Since v0.4 the pipeline detects mixed experiments on the fly. Simply run snakemake --directory WORKING_DIR --use-conda. The stepwise approach is not available for mixed experiments.

Barcode whitelist

In protocols such as SCRBseq, the expected barcodes sequences are known. This pipeline also does allow the use of known barcodes instread of a number of expected cells. In order to use this functionnality you just need to add a whitelist barcode file and provide the name of the file in the configuration in the section:

FILTER:
    barcode_whitelist: name_of_your_whitelist_file

The file should be in the WORKING_DIR. Run the pipeline as usual.

Advanced options

If you have some specific adapters that are not present by default in the ones in the templates folder, you can add whatever adapters you want to trim (as many as you need) following the fasta syntax.

FILTER:
    cutadapt:
        adapters-file: name_of_your_adapter_file.fa

Further options

  • --cores N Use this argument to use X amunt of cores available.
  • --notemp Use this to not delete all the temporary files. Without this option, only files between steps are kept. Use this option if you are troobleshooting the pipeline or you want to analyze in between files yourself.
  • --dryrun or -n Use this to check out what is going to run if you run your command.
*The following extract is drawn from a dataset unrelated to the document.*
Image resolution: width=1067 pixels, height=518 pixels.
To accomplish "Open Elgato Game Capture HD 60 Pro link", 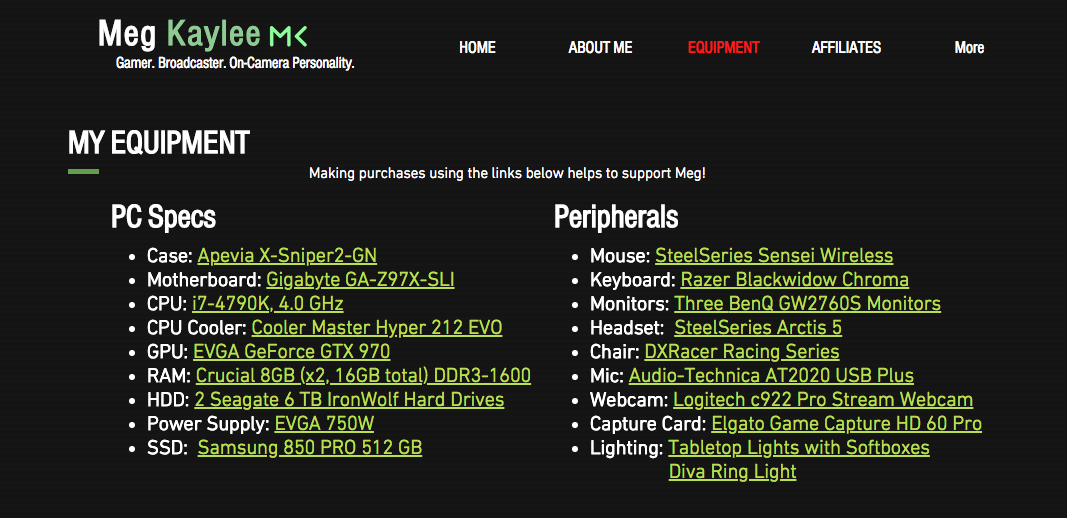I will (846, 424).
This is nice to check for potential missing files.

Folder Structure

This is the folder structure you get in the end:

/path/to/your/WORKING_DIR/
| -- RAW_DATA/
| -- RESULT_DIR/
| -- -- logs/
| -- -- -- cluster/
| -- -- plots/
| -- -- reports/
| -- -- summary/
| -- -- samples/
| samples.csv
| config.yaml
| barcodes.csv
| adapter.fa
| .snakemake/
  • RAW_DATA/ Contains all your samples as well as the intermediary files
  • RESULT_DIR/logs/ Contains all the logfiles generated by the pipeline
  • RESULT_DIR/logs/cluster Contains all the logfiles generated by the cluster
  • RESULT_DIR/plots/ Contains all the plots generated by the pipeline
  • RESULT_DIR/reports/ Contains all the reports generated by the pipeline
  • RESULT_DIR/summary/ Contains all the files you might use for downstream analysis (contains barcodes selected per sample per species, final umi/counts expression matrix)
  • RESULT_DIR/samples/ Contains all the sample specific files. Bam files, barcodes used, single sample expression files, etc...
  • samples.csv File containing sample details
  • config.yaml File containing pipeline parameters as well as system parameters
  • adapters.fa File containing all the adapters you wish to trim from the raw data.
  • .snakemake/ Folder that contains all the environements created for the run as well as a lot of other things.